Studies have shown that ANGPTLs are significantly associated with tumor growth, metastasis, and drug resistance [19, 20]. To explore the role of ANGPTL expression levels in the prognosis HCC patients, we analyzed HCC patients using relevant online public database data. The results from the CCLE database analysis showed that the ANGPTL gene family was expressed in all HCC cell lines, as confirmed by previous studies. However, ANGPTL1 was found to be highly expressed in HCC cell lines. Previous studies showed that ANGPTL1 has angiogenesis-inhibiting and tumor-deactivating effects and belongs to tumor suppressors [10, 21, 22]. Recently, it was found that in HCC, ANGPTL1 promotes apoptosis by inhibiting the STAT3 pathway and reduces HCC cell activity by downregulating SLUG and SNAIL [23]. The HCCDB database revealed low ANGPTL1 expression in HCC tissues. According to the Human Protein Atlas database analysis, it agrees with the results of previous studies [24]. Analysis of the Human Protein Atlas database revealed that ANGPTL2 and ANGPTL5 were highly expressed in HCC tumor tissues, while ANGPTL4 was decreased. Studies have shown that ANGPTL2 is highly expressed in tumor tissues and has a procancer effect [25-28]. There are fewer reports about the correlation of ANGPTL5 in tumors [10, 22, 29]. Studies targeting the role of ANGPTL4 in tumors are more frequent compared to other members. Recent studies have shown that ANGPTL4 mRNA expression is significantly lower in HCC tissues than in nontumor tissues, consistent with the present study results [30]. However, other studies have also confirmed that ANGPTL4 seems to promote cancer development [31-33]. The function of ANGPTL4 in tumor tissues is still under debate.
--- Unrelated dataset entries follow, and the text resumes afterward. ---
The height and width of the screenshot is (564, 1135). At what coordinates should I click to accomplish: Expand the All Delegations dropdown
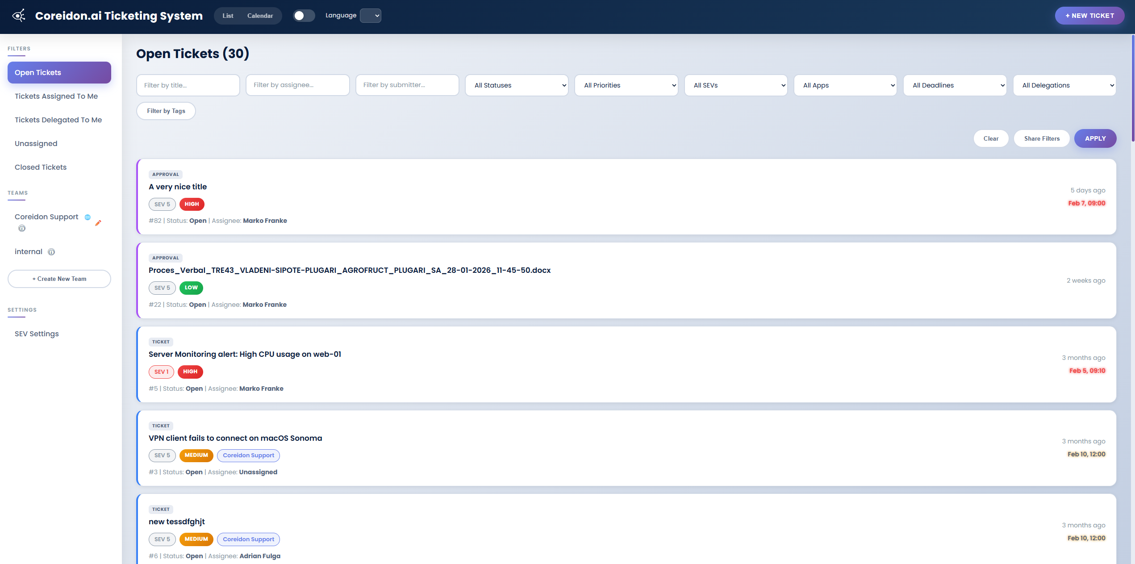pos(1064,85)
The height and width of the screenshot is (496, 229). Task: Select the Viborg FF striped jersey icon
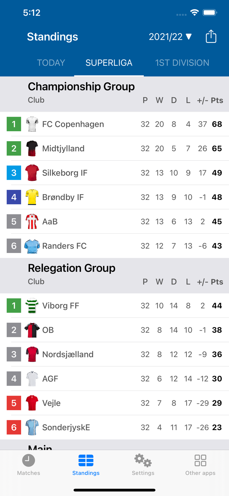click(32, 305)
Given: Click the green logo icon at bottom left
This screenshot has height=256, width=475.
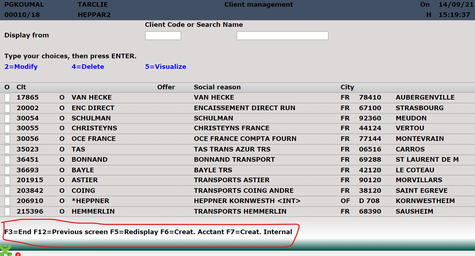Looking at the screenshot, I should pos(5,248).
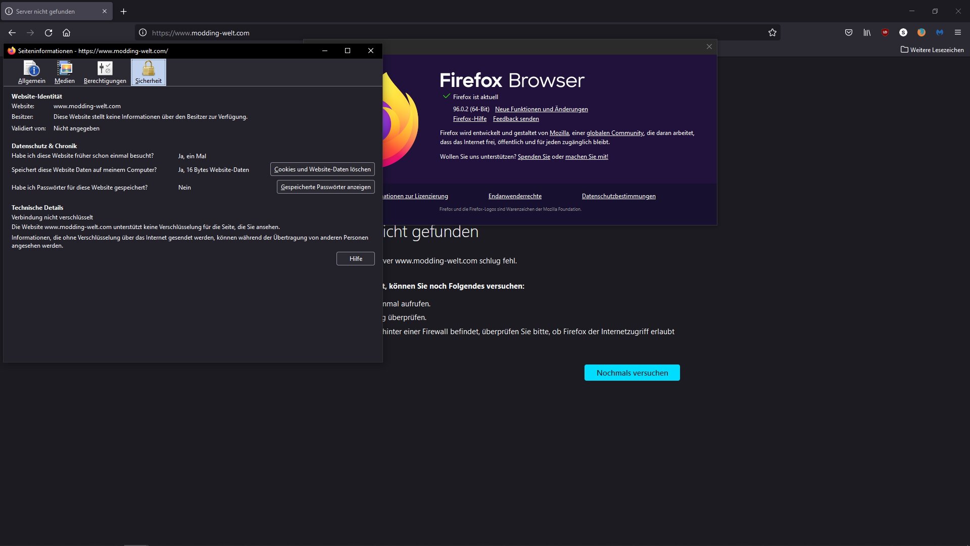Screen dimensions: 970x546
Task: Reload the current page
Action: point(49,33)
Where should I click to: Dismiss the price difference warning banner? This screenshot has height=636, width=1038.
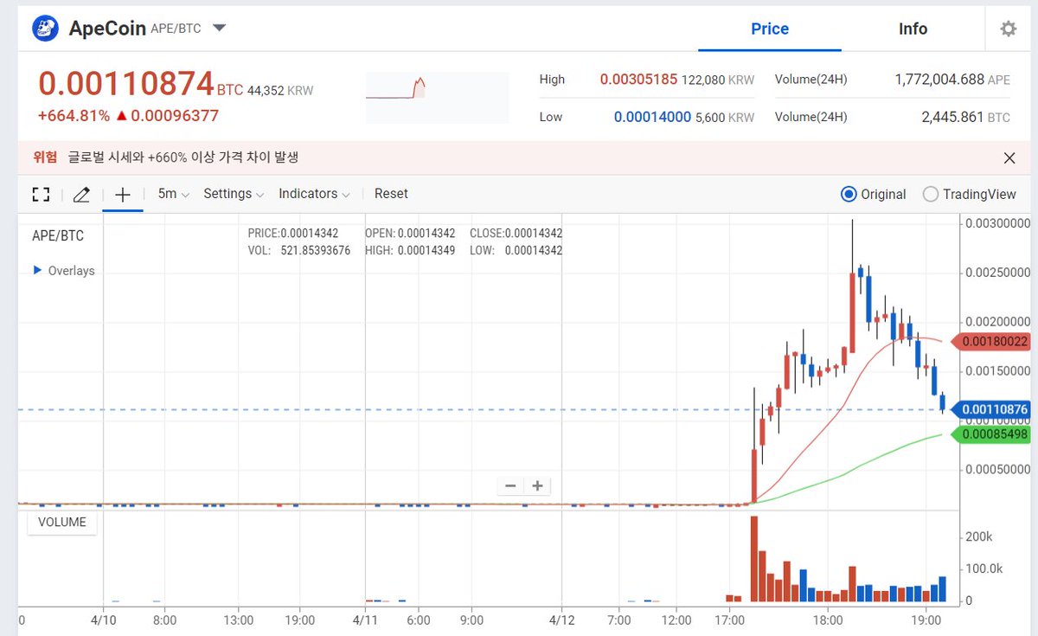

From the TCGA database, we downloaded phenotypic data for LIHC. ANGPTLs are correlated with age, gender, tumor stage, and tumor grade in HCC patients. It has been reported that no significant correlation between ANGPTL family members and gender, except ANGPTL7 and ANGPTL8 [25, 26]. The relationship between ANGPTLs and the prognosis of HCC patients was analyzed using the Kaplan-Meier plotter. High expression of ANGPTL1 suggested an excellent prognosis. Chen H. et al. demonstrated a negative correlation between low expression of ANGPTL1 in tumor tissues and survival [34], which is consistent with the results of this study. In our study, high expression of ANGPTL8 predicts a good prognosis, whereas another study found that ANGPTL8 was overexpressed in HCC [35]. However, the biological function of ANGPTL8 in tumors has not been fully elucidated yet [10, 22, 36]. ANGPTL2 expression is associated with poor prognosis [37]. ANGPTL6 knockdown inhibits cancer cell metastasis [38]. Inconsistent with the results of the present study, further experimental verification is needed.

Using cBioPortal, we analyzed mutation frequencies and types of the ANGPTL gene family in 372 TCGA-LIHC samples. ANGPTL1 had a high mutation frequency of 9%. Further analysis of the mutation frequencies of ANGPTL family genes and neighboring genes revealed that CYRIB (11%), APH1A (10%), and GPIHBP1 (10%) had higher mutation frequencies. No study has investigated the role of the CYRIB gene in tumor progression. APH1A is involved in tumorigenesis and progression and plays a role in the invasion of cervical and pancreatic cancer [39, 40]. GPIHBP1 has a crucial role in lipid metabolism, and some studies have confirmed that GPIHBP1 is involved in the hepatic NF-κB signaling pathway [41, 42]. These genes may be involved in the progression of HCC, and the inconsistent findings might be due to the difference in treatment [43].

5. Conclusion

In summary, we comprehensively analyzed HCC patient data through several online databases. The results suggest that ANGPTLs play a crucial role in HCC development, progression, metastasis, and prognosis.